No it’s not easy. Think Spanish. I think he said EC. “Ici.” That’s it. I know it. This is what I heard. As soon as I wrote it, I felt so relieved. I can’t describe it, but I saw the letters in my head when I wrote this down. I saw it, “Ici”  And as soon as I finished all the pressure on my body released. It was like coming out from under water. My head was pounding and my heart pumping and I could barely breathe, like I was trapped under the water and then these words came out and released it all. All the pressure on me is gone!

 

“Avertir Hansen qui Ose est ici”

 

I have to get that to Eddie. It’s important. He has to read that!

JOURNAL ENTRY:                                 

THURSDAY DECEMBER 9, 2010 - 12:30PM

 

I’m writing now because some idiot jackoff busted my camera. My six hundred dollar lens is cracked and there’s a big dent in the back. We couldn’t even get it turned on. And I can’t find the flash card. I got no answers from the security guys and Santiago hasn’t picked up at the gate. So I don’t know the real story. 

Rev. Billings got called to some emergency meeting that was all hush-hush. There was no way they were letting me tag along.  

He rescheduled my tour, which was fine with me because it gave me some time to leave here and explore the surrounding area.

There are a few isolated cabins laid back off Williams Road before you get to RT 180. Most are lined with deer pelts, skinned and hung like Christmas ornaments to welcome in the Holiday season.  It looks like there’s no running water out here, limited electricity, in some areas.

So I’m not sure I want to meet my neighbors, though I think I may have heard them on the radio last night. Dell City looks good now and that’s about thirty-two miles away. 

Add another seventy-four to get to El Paso, which looks like the only place I can get my camera fixed, and I’m a long way from getting anything done today. 

I’m nine hundred and eight miles from my bed, my girl and my life. And I need this story. I can’t afford to fail. I need a game-changer.  But for some reason, the only thing that pops into my head is failure. I could picture every colossal screw-up in my life as I drove down that empty, dirt road back here. 

My first marriage was a wreck. I knocked up Jamie when she was twenty-one. I was twenty-five, doing okay as a copywriter, slugging out descriptions of health products by day and playing in a cover band on weekends. 

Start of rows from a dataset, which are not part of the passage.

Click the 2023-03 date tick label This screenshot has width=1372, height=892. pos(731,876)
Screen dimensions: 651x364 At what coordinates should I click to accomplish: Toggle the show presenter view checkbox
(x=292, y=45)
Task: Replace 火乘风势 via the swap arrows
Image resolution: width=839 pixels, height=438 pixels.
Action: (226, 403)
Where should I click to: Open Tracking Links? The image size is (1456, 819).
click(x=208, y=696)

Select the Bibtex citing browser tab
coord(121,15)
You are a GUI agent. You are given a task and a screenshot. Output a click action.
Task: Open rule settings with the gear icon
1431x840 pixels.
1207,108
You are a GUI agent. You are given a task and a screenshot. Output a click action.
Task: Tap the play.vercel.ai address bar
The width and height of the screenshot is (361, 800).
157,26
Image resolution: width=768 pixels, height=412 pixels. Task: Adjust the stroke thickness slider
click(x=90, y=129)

By the time my daughter Kennedy was four, Jamie and I were night and day. She wanted stability. I wanted sanity. If I spent another day extolling the virtue of lotus seed and papaya enzyme, I was going to go postal and she knew it.  

Living in Los Angeles with a kid, I didn’t have time for a band much less a family. I was working nights too, writing web site copy for a pharmaceutical company to make ends meet. The first three years are the toughest with a kid and we were not doing well. 

This Latin chick in my office, Sofia made feel like I finally had a set of balls and could use them. I wasn’t some loser to her, I was a rock star.  And I fell for it, hook, line and sinker. 

Fell is the appropriate word. Jamie found out and took Kennedy with her. Sofia was banging every Hollywood hipster and Tarantino wannabe so we didn’t last. It was never real anyway. It was me trying to feel better about my pitiful life. Now I haven’t seen my daughter in over four years. 

Jamie got remarried to this vineyard owner, a real wank. Scott Davis, your wine guide to Temecula. He’s even got those cheesy-ass business cards with his stupid, shit eating grin on his face. A total jackass.  

She moved the family out there. They figured it would be better for Kennedy to have a stable family, so now I’m the odd man out.